In this study, both treatments were performed using a precontoured anatomic locking plate. In most patients, anatomical locking plates are designed to perfectly fit on the superior surface of the clavicle [23]. The plate used acts as a bridging fixation, even in comminuted fractures. In addition, they provide angular stability to S-shaped bone when threaded screws are added to the plate, with little effect on comminuted biocircumstances [24,25,26]. Moreover, eliminating plate contouring minimizes the risk of plate fatigue breakage and the intraoperative time. Therefore, we did not encounter symptomatic hardware irritation leading to plate removal using the MIPO technique.

In contrast, absolute anatomical reduction, direct manipulation, and fracture site assessment are often restricted in comminuted and wedge-shaped fractures. Owing to these demanding technical requirements, greater radiation exposure, and strict control over the fracture site, MIPO has some inequity. However, this new technique is reliable, has many postoperative benefits, and acts as a bridge plate for shaft fractures of the clavicle.

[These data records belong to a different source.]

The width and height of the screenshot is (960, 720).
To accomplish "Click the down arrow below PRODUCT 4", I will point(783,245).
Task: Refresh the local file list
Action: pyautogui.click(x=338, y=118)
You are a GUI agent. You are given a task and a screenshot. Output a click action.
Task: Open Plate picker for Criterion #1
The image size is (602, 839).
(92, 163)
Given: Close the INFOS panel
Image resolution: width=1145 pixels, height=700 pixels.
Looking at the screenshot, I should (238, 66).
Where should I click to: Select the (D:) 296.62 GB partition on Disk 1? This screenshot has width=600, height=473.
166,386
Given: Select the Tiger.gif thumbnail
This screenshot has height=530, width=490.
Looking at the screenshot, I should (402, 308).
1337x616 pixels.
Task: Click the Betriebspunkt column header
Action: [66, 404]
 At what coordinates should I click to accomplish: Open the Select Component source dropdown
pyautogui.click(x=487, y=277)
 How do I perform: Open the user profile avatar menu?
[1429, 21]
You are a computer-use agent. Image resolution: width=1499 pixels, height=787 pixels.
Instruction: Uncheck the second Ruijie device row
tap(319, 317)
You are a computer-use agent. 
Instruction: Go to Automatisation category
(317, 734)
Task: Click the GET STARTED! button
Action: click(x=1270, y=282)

There were some limitations to the study design. This retrospective observational study did not include standard follow-up period between the two groups or different patients. In addition, we were not able to implement rigorous patient selection criteria during the survey. Despite this, the average follow-up intervals between the two groups were similar, providing a valid comparison. This study aimed to establish the subjective experiences of skin numbness using objective functional scores. We could not conduct quantitative sensory testing through nerve conduction studies for precise results as it may require comprehensive examination, equipment, and cost of the study. This study relied on the memory of prior events and experiences for the questionnaire scoring system, which can be biased. Prospective studies should be conducted in the future to improve the clinical research quality. This study adds to the growing literature on displaced clavicular fractures and provides a reference for MIPO.